#### [To do]
A. The passage on prophecy names three things other than a barbarian army that could also be a scourge. List them.
B. Return the lines of the records from the line containing "Where should I" through the end of the records, and leave the pictures out.

#### [Given passage]
When you look into the future, you do not see with your eyes, nor hear with your ears. There may be flashes of images, but it is mostly feelings that will guide you. You will tap into the collective consciousness of the men and women who are experiencing the events. You will fear their terror as the smoke billows and lava flows toward them or as the bright flash from the sky makes the ground shake and fills the sky with dust.

To the novice looking into the future, there is only confusion.

To the expert looking into the future, there is still confusion, but they have learned to ride the waves of the ocean of time. There is much that they do not know, but they are able to catch at least a few fish of value.

As much as you may try to avoid it, your own desires and experiences will color your perception. This is especially true when you look into the future — if you look to see the Dark Lord's downfall, your understanding of it will be colored by that desire.

One person's future is almost impossible to tell. It is only if they touch the lives of many and their decisions may change the course of history that we may have a hope of seeing their future.

Do you know what is frustrating about telling the future to that kind of person? They're the kind of people who are actually going to do something based on what you say. So as you're looking at their future and trying to determine how to actually describe it, the future wriggles around like a live fish in your hands. Eventually you'll find some way to describe it that doesn't cause it to immediately slip out of your grasp, but as often as not it's not going to be as clear as they (or you) would have liked.

Now stop asking me who you should marry. <grumbling>Stupid kids, wasting my time.<grumbling>

• The "confusion" reminds me somewhat of the mechanics of prophecy in The Elder Scrolls. The Elder Scrolls can reveal the future, but without a lifetime of intense training, reading a Scroll will drive you completely insane. Even those with the training (Moth Priests) eventually go blind from the strain of parsing out information from the Scrolls. – Era Dec 8 '15 at 21:14

These kinds of prophecies are basically a form of Security Through Obscurity.

For example, take the famous Tolkien prophecy that you listed:

no man may defeat me

I can only be killed by a woman

Then on one hand, yes. That does tell the good guys that they need to use female warriors to beat this guy. The problem is that it also tells the bad guy.

So instead of going through the field of battle like an invincible badass, only to be taken down by a girl with a sword, he instead will specifically watch out for females as threats and take precautions. Like bodyguards or a spell that highlights breasts, even when they're hidden under armor.

So while leaving prophecies vague makes it harder on the good guys, it also makes it harder on the bad guys. Consider your other example:

a great army will come from the north and destroy everything

This may encourage people living north of you to invade! It's prophesied, right? But if it was instead:

And there will come a scourge of destruction from the high mountains that will sweep away all and leave only a remnant of a remnant

That's not as useful for you, for the "build a wall". But it also is less useful for a charismatic warrior who wants to rally thousands of barbarians to join him on a Plunder And Destruction event. I mean sure, they could be a scourge. But so could a giant flood, or a series of storms, or a plague.

(Entries on target coordinates)
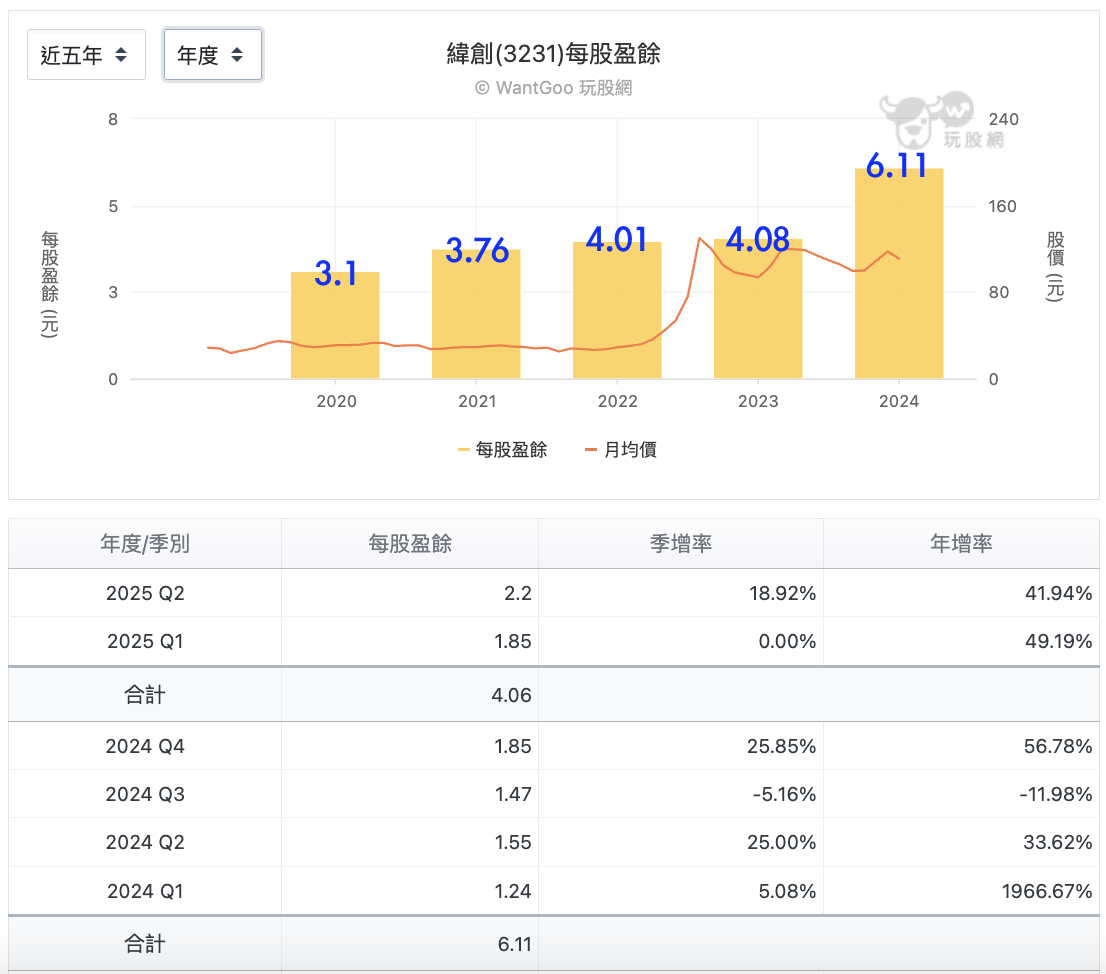The height and width of the screenshot is (974, 1106).
Task: Select the 2024 Q4 table row
Action: pos(554,746)
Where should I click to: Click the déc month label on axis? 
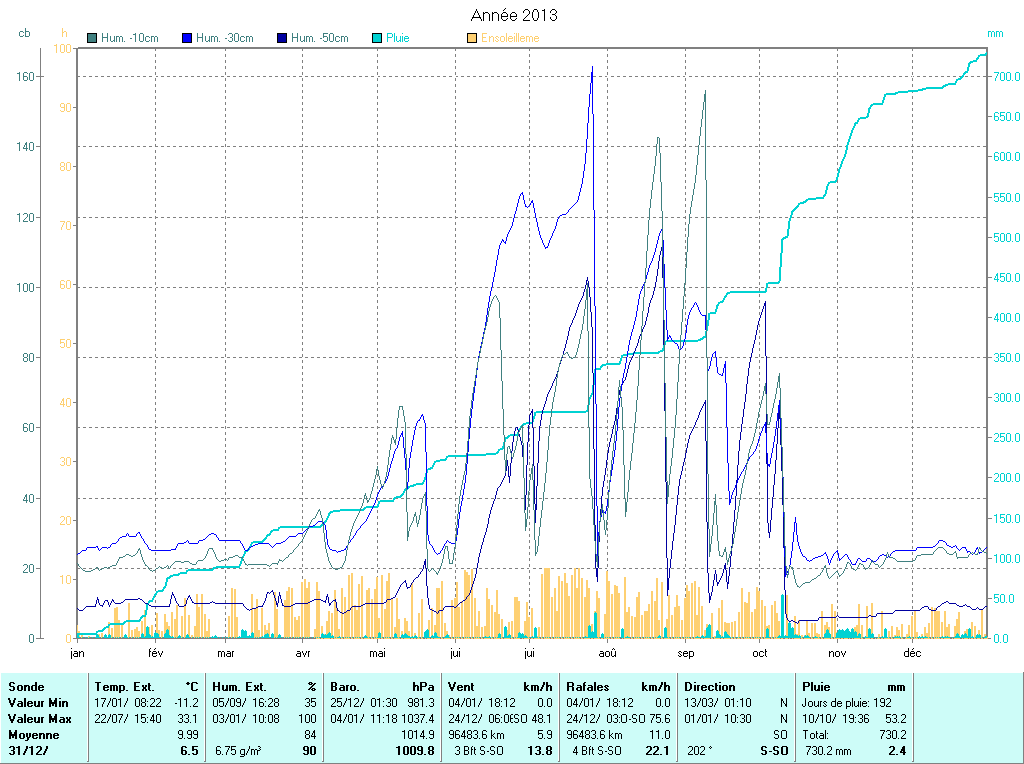912,653
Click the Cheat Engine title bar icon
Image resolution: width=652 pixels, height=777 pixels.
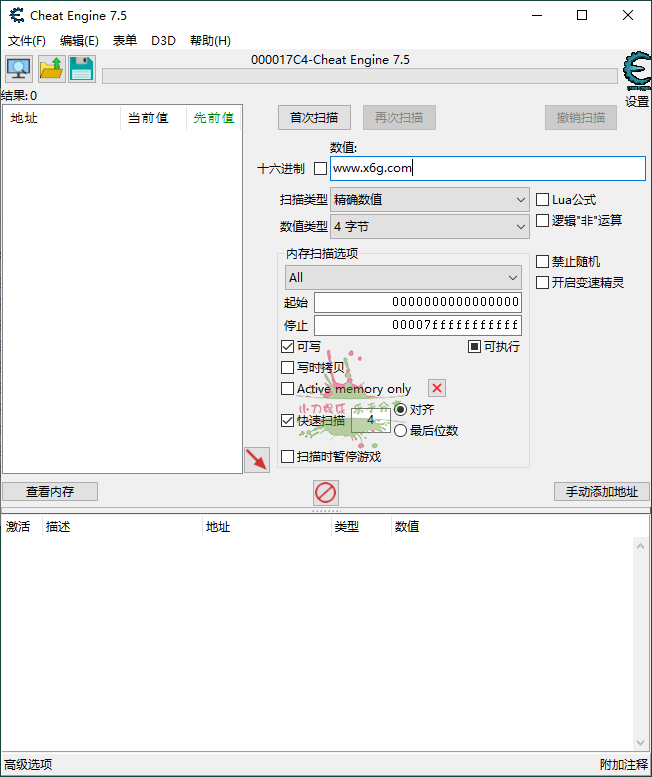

#### [Solution list]
A.
- A giant flood
- A series of storms
- A plague

B.
Where should I click to: Click the déc month label on axis? 
912,653
Click the Cheat Engine title bar icon
Image resolution: width=652 pixels, height=777 pixels.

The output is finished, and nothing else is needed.